Unable to use monadic bind on an argument that is a monad

Question

The context is an exercise from the fp-course available on github; in StateT.hs:

data OptionalT f a =
  OptionalT {
    runOptionalT ::
      f (Optional a)
  } --local version the course declares of Haskell's Maybe

-- My interpretation of this line is that if f is a monad, then (OptionalT f) is an Applicative
instance Monad f => Applicative (OptionalT f) where
  pure a = OptionalT $ return $ Full a
  (<*>) (OptionalT fOpG) (OptionalT fOpA) = do
                        opG <- fOpG --so this is the specific thing throwing an error at me. They say they expect OptionalT f (Optional (a -> b))
                                    --but i'm providing them with a f (Optional (a -> b))
                        opA <- fOpA
                        ...

The error thrown at me is that Haskell couldn't match type 'f' with type 'OptionalT f' in the statement opG <- fOpG and i'm not sure why this doesn't typecheck. My understanding is that OptionalT contains a f (Optional a) where f is a monad, so i expect:

fOpG :: f (Optional a -> b) so using a monadic bind here should be valid? I've tried rewriting the expression using (>>=) notation instead of do notation and I run into the same error.

EDIT: I've managed to figure out how to fix the code above and the reason it breaks as follows, if i translate the do block to a chain of (>>=), and list a few important type signatures of variables:

fOpG >>= (\opG -> fopA >>= (\opA -> ...))
(>>=) :: Monad f => f a -> (a -> f b) -> f b
fOpG :: f (Optional a)

The issue is that the type signature of (>>=) expects a monad of type b as the final return result. So in my outermost use of it, with fOpG on the left, it expects the function on its right to produce a value of type f (Optional b), but my entire do block was wrongly returning something of type OptionalT f (Optional b). The fix was to do the re-wrapping outside, as suggested in the comments by Luqui.
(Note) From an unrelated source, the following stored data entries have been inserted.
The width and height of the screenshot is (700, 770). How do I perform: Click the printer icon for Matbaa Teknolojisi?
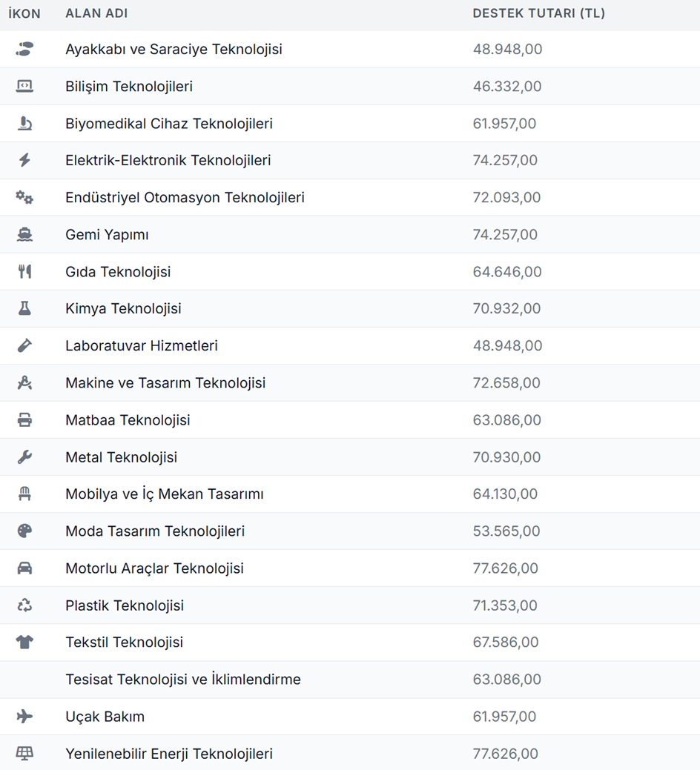click(24, 420)
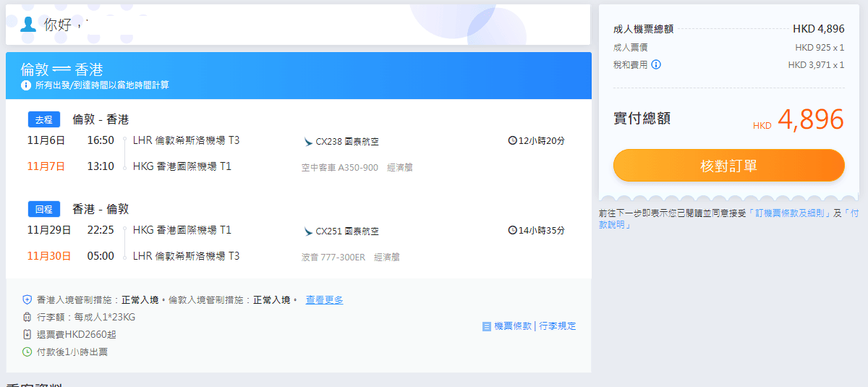Click clock icon beside 12小時20分 duration
Screen dimensions: 868x387
[513, 140]
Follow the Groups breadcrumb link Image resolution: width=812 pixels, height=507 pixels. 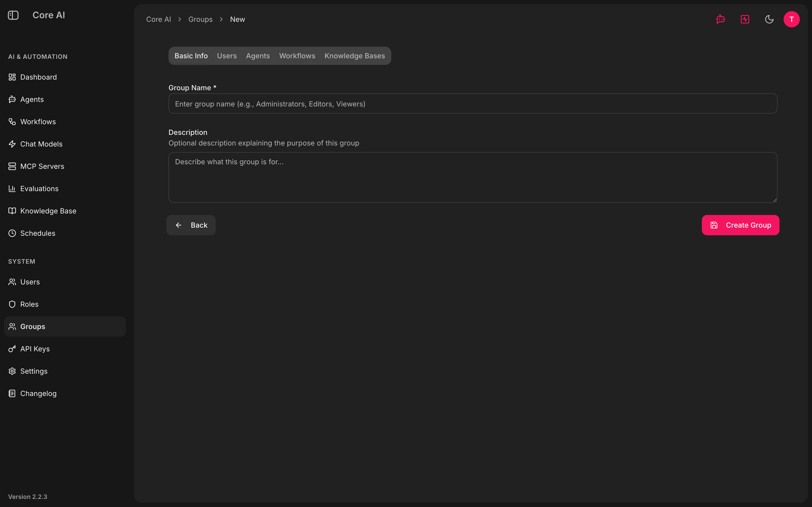pos(200,19)
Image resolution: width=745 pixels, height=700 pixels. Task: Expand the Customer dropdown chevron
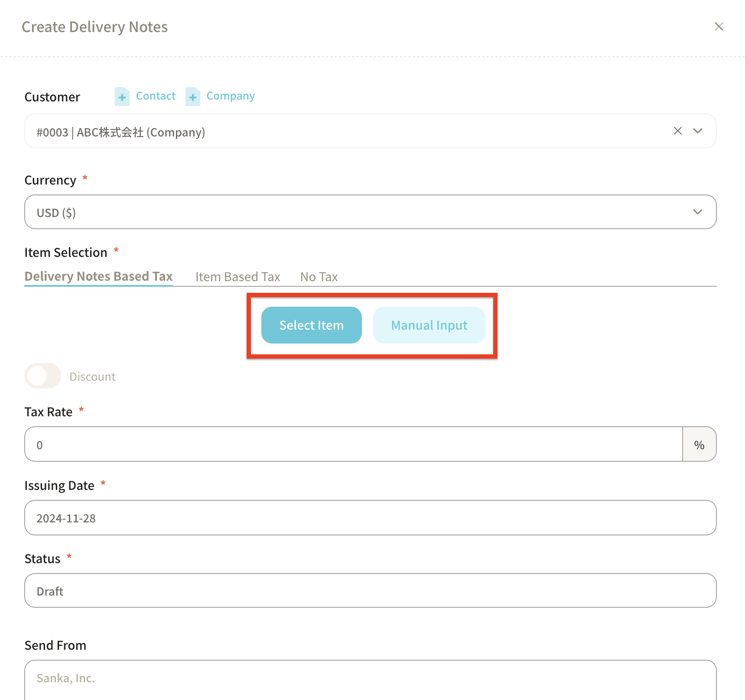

For reference, the wrong and fixed solutions were:

--Broken solution due to wrong location of OptionalT wrapper
instance Monad f => Applicative (OptionalT f) where
  pure a = OptionalT $ return $ Full a
  (<*>) (OptionalT fOpG) (OptionalT fOpA) = do
                                              opG <- fOpG 
                                              opA <- fOpA
                                              case opG of Empty  -> OptionalT $ return Empty
                                                          Full g -> OptionalT $ onFull (\t -> return (Full (g t))) opA


-- Fixed solution with wrapper outside
instance Monad f => Applicative (OptionalT f) where
  pure a = OptionalT $ return $ Full a
  (<*>) (OptionalT fOpG) (OptionalT fOpA) = OptionalT $ do
                                              opG <- fOpG 
                                              opA <- fOpA
                                              case opG of Empty  -> return Empty
                                                          Full g -> onFull (\t -> return (Full (g t))) opA

However I still don't understand why Haskell allows the following to go through:

(<*>) fOpG fOpA = do
                opG <- fOpG 
                opA <- fOpA
                OptionalT (return Empty) --just a dummy line to `enter code here`let me see if it typechecks

It is not clear to me why doing (opG <- fOpG) is valid. fOpG :: Optional T f (a -> b) is only an instance of functor at this point, and not yet an instance of applicative or monad, so I don't understand why I am able to use a monadic bind on it. Could someone provide some insight on what is actually happening here?

(I am under the impression that do notation is just syntactic sugar for chaining the (>>=) operator, i'm not sure if there are other subtleties or if in specific contexts this is not the case.)

Answer 1

Once you finished the exercise you can derive via MaybeT f (using Maybe in place of Option)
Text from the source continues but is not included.